**Work required**
The entries below hold a line with "Where should I click to: Open" and a line with "Given: Click '(unsafe)'". Return those lines and all that lie between them, exactly and only.

BEGIN

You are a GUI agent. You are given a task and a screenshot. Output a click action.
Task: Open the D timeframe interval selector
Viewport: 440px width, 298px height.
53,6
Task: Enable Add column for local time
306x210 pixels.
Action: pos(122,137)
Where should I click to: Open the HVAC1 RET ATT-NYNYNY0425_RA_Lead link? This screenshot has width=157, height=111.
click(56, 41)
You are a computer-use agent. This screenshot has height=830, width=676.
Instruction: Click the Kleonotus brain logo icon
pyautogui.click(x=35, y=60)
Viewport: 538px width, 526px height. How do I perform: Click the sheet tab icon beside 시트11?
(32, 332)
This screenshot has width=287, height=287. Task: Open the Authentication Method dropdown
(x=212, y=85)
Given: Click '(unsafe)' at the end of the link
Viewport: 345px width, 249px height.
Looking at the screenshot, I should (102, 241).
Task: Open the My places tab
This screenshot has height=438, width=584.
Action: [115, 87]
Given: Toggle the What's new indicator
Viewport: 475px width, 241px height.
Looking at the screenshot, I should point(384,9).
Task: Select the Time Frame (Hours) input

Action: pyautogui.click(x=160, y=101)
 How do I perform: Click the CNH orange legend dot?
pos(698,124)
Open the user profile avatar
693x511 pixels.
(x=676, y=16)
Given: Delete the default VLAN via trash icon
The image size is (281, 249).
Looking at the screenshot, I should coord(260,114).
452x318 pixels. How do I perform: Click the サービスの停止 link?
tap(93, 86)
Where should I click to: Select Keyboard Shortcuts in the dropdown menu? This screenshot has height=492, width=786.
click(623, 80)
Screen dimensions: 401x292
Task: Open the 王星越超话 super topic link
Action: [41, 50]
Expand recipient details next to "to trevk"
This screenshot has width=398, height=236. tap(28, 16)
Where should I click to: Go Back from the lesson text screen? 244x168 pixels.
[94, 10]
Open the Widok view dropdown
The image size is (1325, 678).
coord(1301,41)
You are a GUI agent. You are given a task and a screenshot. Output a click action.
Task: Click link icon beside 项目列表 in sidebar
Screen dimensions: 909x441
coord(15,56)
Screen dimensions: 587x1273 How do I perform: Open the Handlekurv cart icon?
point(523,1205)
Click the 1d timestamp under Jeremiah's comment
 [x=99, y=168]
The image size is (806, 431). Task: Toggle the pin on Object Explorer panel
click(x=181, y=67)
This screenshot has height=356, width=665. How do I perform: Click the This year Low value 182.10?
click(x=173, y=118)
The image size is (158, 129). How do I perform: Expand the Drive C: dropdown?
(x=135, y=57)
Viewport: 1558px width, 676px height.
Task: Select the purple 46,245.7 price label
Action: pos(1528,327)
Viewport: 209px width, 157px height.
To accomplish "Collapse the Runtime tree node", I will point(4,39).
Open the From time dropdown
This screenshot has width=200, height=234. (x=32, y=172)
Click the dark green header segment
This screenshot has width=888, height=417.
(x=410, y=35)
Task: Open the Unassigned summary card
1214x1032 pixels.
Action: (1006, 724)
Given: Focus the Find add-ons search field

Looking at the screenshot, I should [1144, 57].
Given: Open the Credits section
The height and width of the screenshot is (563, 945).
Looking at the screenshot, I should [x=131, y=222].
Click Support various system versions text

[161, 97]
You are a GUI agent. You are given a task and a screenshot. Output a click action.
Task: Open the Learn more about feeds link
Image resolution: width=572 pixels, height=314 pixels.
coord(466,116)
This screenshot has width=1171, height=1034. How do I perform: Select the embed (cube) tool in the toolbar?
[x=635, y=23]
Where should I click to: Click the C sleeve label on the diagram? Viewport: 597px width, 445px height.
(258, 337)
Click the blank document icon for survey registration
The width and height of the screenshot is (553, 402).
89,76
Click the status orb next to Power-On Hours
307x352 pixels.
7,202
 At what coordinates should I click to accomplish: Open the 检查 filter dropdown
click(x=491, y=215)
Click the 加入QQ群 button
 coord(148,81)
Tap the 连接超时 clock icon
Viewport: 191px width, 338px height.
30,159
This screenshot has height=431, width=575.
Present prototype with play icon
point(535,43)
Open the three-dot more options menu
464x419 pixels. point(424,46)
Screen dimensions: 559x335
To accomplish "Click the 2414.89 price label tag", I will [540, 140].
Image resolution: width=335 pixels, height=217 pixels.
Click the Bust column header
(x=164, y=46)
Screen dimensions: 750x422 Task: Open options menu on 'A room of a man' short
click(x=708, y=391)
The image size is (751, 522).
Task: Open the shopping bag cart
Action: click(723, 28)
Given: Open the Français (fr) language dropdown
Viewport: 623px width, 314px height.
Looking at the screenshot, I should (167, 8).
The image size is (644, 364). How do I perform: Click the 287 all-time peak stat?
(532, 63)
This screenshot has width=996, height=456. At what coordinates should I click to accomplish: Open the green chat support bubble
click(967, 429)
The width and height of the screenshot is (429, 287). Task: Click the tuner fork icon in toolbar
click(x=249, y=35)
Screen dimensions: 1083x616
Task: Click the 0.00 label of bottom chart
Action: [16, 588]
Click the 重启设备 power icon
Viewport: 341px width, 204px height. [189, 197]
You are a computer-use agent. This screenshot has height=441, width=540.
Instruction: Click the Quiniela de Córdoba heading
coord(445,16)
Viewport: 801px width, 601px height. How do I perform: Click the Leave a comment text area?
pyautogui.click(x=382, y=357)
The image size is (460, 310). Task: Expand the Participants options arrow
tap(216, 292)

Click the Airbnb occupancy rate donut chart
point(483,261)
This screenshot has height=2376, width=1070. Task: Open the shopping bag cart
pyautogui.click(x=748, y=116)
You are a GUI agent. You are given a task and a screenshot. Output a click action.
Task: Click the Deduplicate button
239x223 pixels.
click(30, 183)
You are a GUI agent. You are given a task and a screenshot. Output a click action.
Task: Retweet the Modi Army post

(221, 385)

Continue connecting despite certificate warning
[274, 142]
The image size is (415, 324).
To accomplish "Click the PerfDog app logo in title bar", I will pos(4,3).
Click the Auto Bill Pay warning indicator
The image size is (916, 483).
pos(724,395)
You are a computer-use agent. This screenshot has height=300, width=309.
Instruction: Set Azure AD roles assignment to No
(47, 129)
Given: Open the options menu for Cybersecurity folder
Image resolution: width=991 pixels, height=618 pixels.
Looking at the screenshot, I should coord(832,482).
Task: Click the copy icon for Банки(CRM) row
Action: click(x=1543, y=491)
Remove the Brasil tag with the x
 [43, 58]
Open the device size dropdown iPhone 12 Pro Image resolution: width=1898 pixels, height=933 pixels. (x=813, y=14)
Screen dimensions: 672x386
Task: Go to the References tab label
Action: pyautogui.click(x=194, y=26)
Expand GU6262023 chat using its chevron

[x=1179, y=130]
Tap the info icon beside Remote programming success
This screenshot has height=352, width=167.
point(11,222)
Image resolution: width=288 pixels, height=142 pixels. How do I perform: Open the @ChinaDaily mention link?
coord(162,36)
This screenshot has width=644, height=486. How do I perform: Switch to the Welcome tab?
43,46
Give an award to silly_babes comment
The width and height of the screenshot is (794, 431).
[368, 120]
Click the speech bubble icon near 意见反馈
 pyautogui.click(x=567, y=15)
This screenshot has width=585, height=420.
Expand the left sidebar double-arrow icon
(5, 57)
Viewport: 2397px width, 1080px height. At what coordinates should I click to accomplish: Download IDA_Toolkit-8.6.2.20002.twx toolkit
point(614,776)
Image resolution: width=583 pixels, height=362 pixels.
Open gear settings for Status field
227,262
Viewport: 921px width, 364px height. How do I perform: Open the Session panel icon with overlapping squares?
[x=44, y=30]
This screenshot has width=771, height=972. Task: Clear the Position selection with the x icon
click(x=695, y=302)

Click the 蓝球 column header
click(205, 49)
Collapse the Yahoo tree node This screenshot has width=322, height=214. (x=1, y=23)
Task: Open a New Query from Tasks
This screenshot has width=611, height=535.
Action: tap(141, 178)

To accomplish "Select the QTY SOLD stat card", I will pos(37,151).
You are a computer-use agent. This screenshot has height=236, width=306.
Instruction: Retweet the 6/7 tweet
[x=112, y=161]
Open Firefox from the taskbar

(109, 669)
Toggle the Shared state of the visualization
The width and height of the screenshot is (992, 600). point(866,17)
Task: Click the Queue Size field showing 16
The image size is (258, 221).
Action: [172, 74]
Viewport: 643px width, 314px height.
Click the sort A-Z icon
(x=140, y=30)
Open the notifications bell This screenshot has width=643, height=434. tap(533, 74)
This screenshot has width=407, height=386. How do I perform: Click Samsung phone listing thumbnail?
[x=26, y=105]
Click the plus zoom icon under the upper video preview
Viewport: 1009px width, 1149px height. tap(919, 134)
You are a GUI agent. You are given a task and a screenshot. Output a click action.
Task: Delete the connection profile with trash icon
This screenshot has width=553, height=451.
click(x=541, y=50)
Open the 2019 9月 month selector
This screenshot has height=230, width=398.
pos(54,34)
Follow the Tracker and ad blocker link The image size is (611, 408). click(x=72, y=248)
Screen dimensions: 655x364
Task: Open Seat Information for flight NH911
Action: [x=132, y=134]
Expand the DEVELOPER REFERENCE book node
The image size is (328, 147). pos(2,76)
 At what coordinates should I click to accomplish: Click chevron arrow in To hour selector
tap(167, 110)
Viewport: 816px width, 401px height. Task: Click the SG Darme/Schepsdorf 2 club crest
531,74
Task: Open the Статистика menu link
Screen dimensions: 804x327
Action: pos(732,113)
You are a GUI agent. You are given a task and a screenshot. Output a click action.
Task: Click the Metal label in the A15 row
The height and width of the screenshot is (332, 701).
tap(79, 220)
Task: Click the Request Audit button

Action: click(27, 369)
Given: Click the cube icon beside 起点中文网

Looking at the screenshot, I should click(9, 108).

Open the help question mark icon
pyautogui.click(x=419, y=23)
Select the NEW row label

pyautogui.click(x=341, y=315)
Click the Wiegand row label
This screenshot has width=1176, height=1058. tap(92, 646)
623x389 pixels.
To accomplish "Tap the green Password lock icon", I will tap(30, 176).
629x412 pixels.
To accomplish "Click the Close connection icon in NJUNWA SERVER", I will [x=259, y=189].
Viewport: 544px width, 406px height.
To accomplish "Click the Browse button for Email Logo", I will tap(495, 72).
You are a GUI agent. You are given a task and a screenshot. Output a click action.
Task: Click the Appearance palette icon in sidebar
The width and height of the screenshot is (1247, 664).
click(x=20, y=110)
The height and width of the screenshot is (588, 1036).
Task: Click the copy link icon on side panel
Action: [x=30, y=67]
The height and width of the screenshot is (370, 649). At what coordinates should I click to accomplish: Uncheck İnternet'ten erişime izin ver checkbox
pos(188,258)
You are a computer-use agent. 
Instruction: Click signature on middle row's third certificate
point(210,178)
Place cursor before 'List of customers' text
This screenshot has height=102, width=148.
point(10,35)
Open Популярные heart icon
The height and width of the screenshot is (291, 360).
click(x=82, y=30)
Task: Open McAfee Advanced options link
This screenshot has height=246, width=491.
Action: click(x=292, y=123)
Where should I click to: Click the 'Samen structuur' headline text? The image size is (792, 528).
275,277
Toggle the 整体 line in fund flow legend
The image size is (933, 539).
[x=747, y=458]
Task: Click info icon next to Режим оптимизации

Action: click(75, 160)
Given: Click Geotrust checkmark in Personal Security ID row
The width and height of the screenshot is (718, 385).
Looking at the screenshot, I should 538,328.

END

**Reply**
Where should I click to: Open the HVAC1 RET ATT-NYNYNY0425_RA_Lead link? This screenshot has width=157, height=111.
click(56, 41)
You are a computer-use agent. This screenshot has height=830, width=676.
Instruction: Click the Kleonotus brain logo icon
pyautogui.click(x=35, y=60)
Viewport: 538px width, 526px height. How do I perform: Click the sheet tab icon beside 시트11?
(32, 332)
This screenshot has width=287, height=287. Task: Open the Authentication Method dropdown
(x=212, y=85)
Given: Click '(unsafe)' at the end of the link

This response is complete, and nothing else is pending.